▶ Work item
Counting only lines below that hold "Singapore", give the total alone.

▶ Records
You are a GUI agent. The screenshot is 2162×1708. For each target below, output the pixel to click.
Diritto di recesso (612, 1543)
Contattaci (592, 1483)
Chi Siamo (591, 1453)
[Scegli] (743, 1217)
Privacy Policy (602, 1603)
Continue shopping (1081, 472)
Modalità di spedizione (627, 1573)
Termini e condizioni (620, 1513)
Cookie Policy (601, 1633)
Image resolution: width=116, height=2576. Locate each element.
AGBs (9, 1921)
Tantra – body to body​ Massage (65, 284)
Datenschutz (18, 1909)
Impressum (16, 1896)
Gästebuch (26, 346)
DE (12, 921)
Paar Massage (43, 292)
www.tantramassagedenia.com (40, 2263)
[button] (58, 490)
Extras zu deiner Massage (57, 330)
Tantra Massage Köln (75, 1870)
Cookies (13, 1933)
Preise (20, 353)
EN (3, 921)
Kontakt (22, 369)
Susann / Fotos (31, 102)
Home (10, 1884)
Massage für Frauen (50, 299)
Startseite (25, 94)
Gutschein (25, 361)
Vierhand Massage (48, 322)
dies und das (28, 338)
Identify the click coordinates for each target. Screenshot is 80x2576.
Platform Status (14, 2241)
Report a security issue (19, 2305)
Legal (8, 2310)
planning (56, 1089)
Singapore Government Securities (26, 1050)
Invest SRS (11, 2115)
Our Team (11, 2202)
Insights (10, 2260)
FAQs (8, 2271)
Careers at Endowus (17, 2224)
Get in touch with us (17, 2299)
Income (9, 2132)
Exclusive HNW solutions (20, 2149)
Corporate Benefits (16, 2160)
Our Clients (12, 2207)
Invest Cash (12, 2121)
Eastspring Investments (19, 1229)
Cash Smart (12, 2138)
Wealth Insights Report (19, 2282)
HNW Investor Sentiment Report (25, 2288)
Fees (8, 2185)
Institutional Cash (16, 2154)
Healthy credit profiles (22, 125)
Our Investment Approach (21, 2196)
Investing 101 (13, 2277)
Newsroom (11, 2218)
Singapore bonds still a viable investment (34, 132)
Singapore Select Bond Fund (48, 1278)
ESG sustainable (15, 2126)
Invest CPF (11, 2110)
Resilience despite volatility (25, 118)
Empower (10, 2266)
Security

▶ Response below
3